** MATERIALS PROVIDED follows **

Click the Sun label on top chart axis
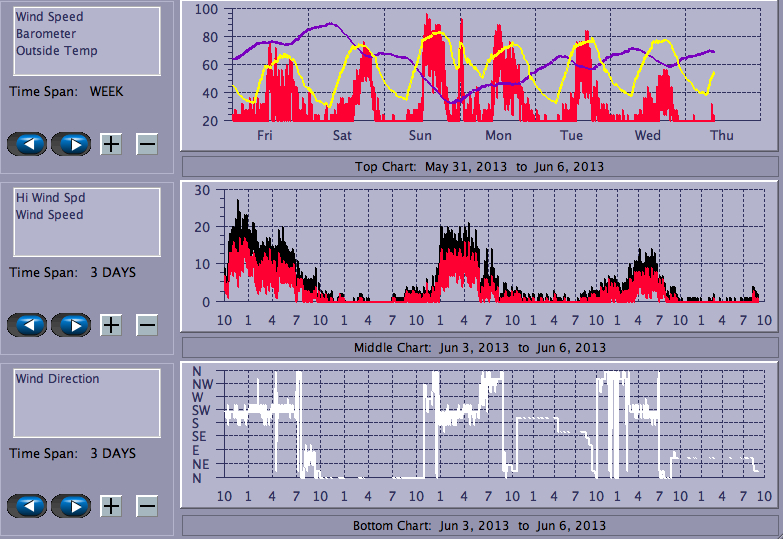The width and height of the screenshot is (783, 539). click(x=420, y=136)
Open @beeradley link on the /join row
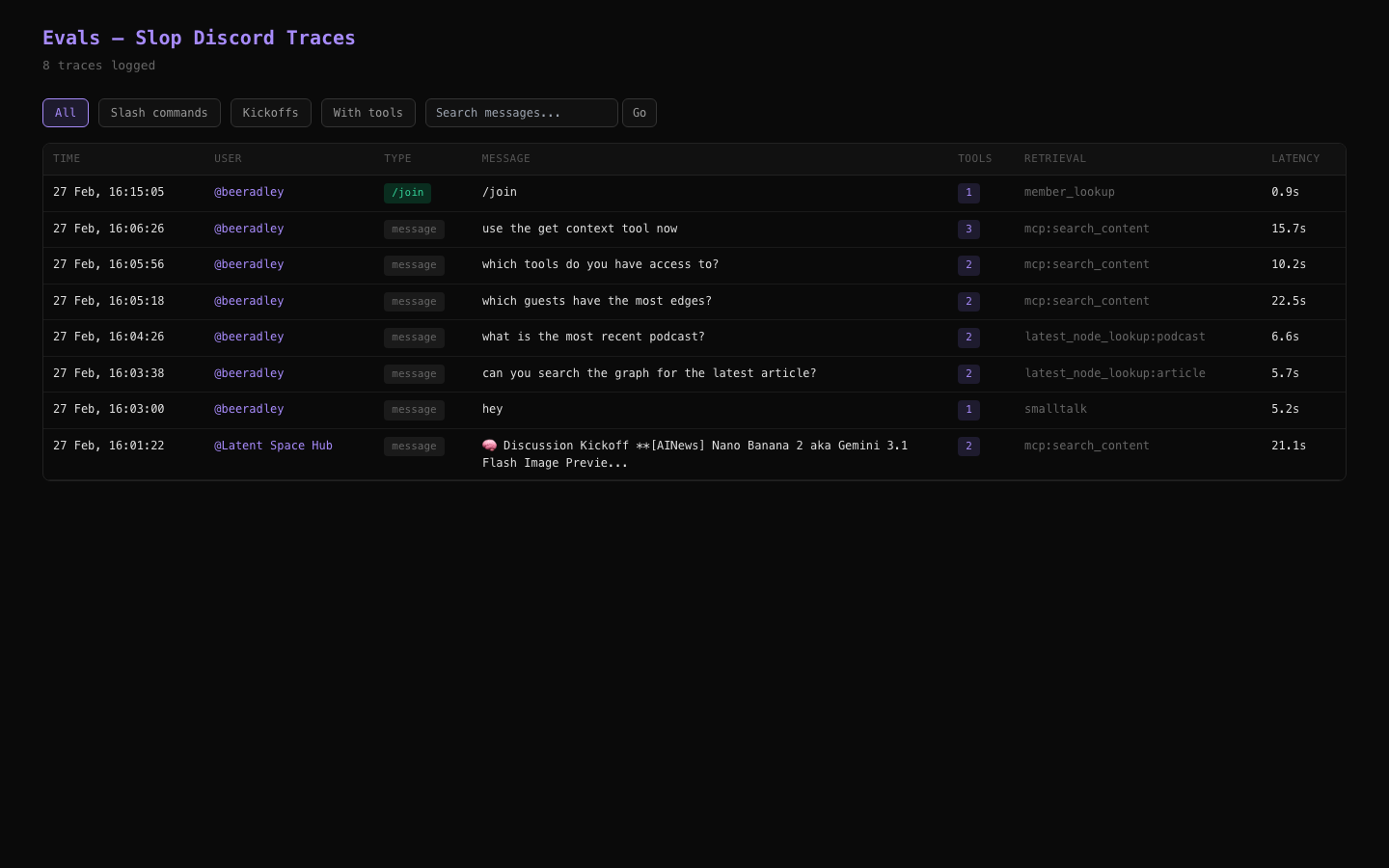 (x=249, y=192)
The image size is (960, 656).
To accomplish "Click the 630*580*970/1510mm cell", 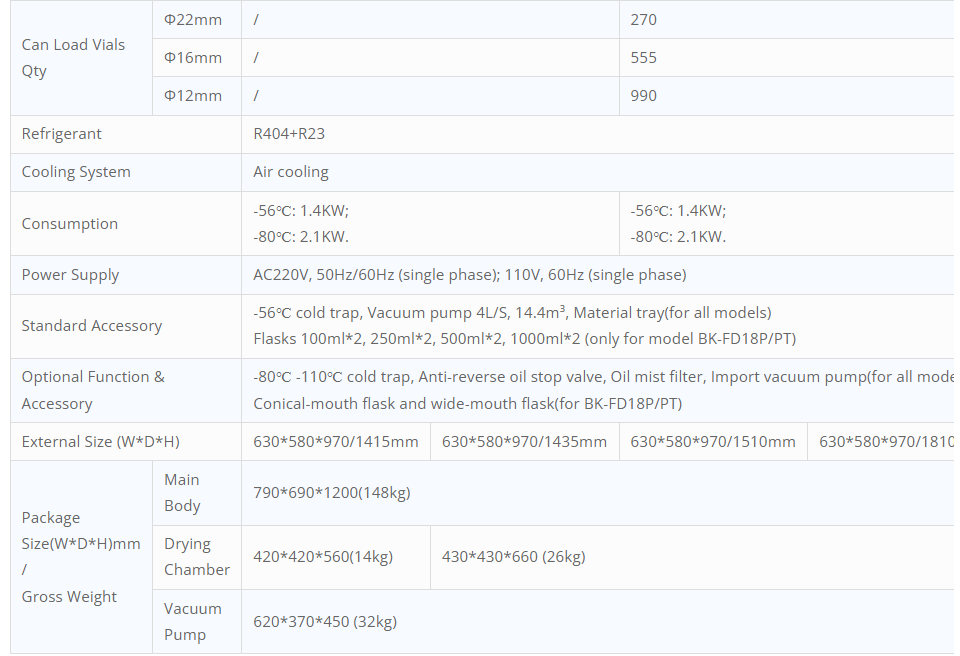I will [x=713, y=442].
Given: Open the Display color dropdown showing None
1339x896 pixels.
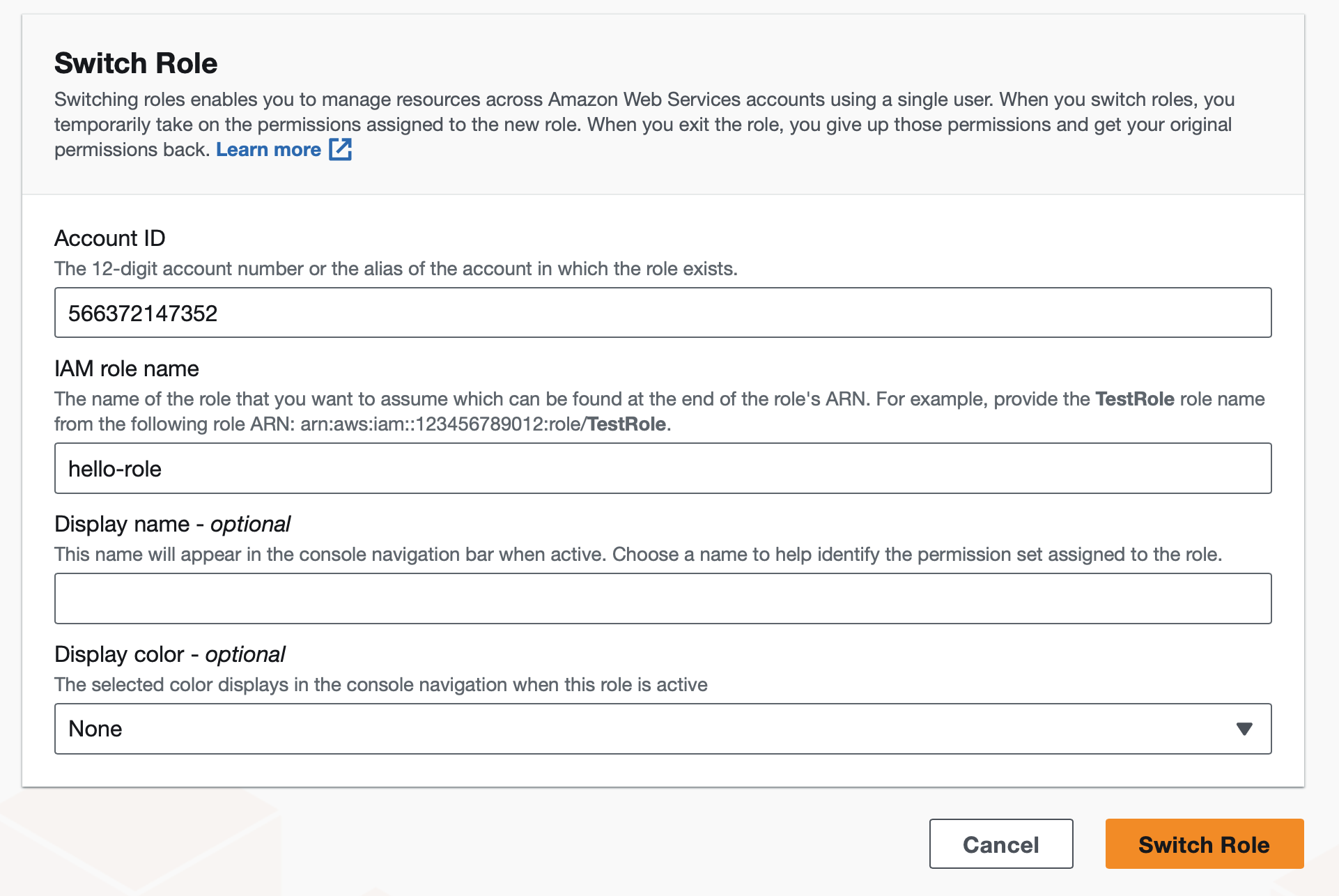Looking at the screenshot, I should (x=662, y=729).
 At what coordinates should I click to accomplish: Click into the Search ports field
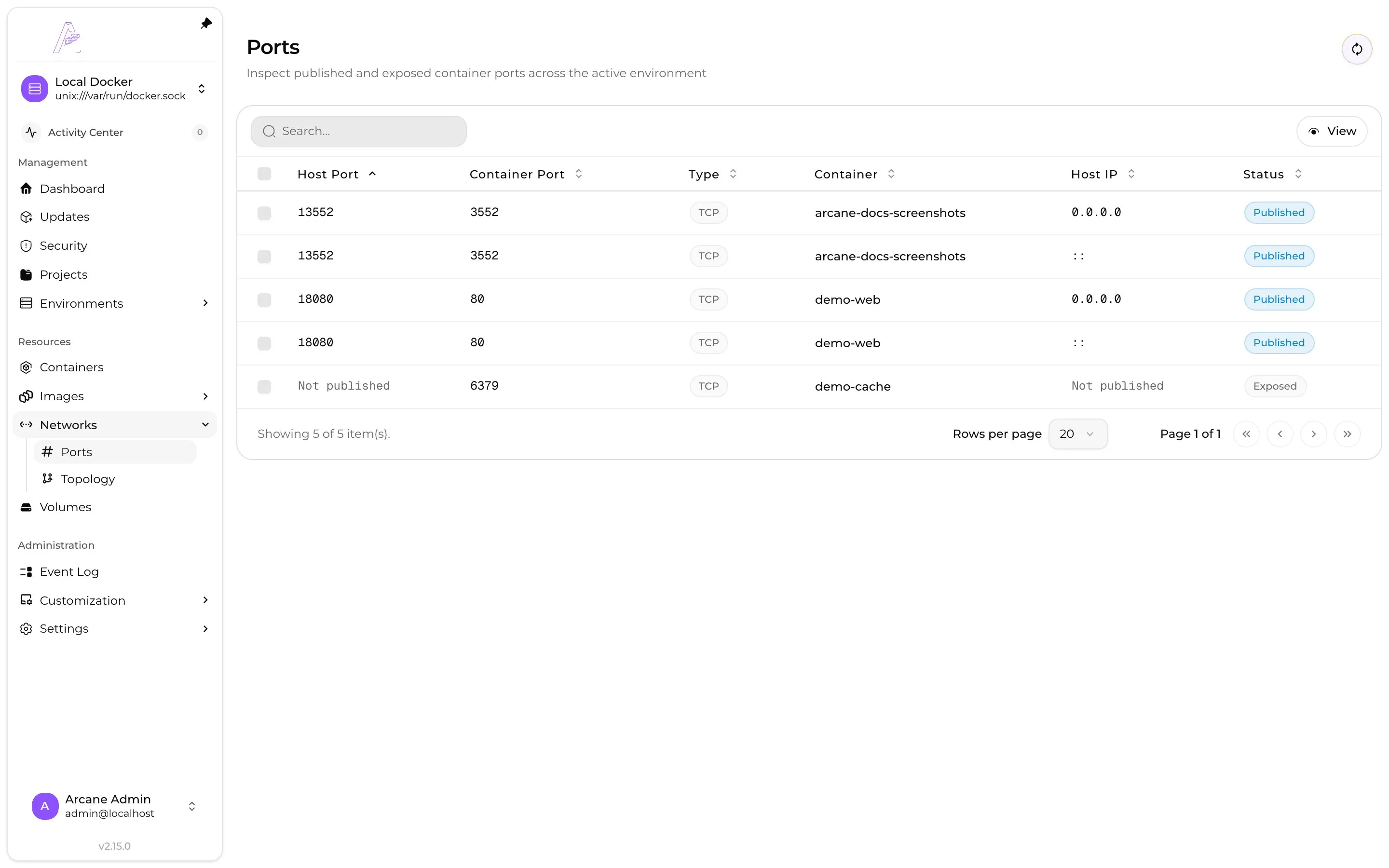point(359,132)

** End of MATERIALS PROVIDED **

> _PROBLEM DESCRIPTION_:
With pictures omitted, reproduce exactly the lines from the line containing "1339x896 pixels." through the end of the data above.

> _EXERCISE RESPONSE_:
1339x896 pixels.
Looking at the screenshot, I should (x=662, y=729).
 At what coordinates should I click to accomplish: Click into the Search ports field
point(359,132)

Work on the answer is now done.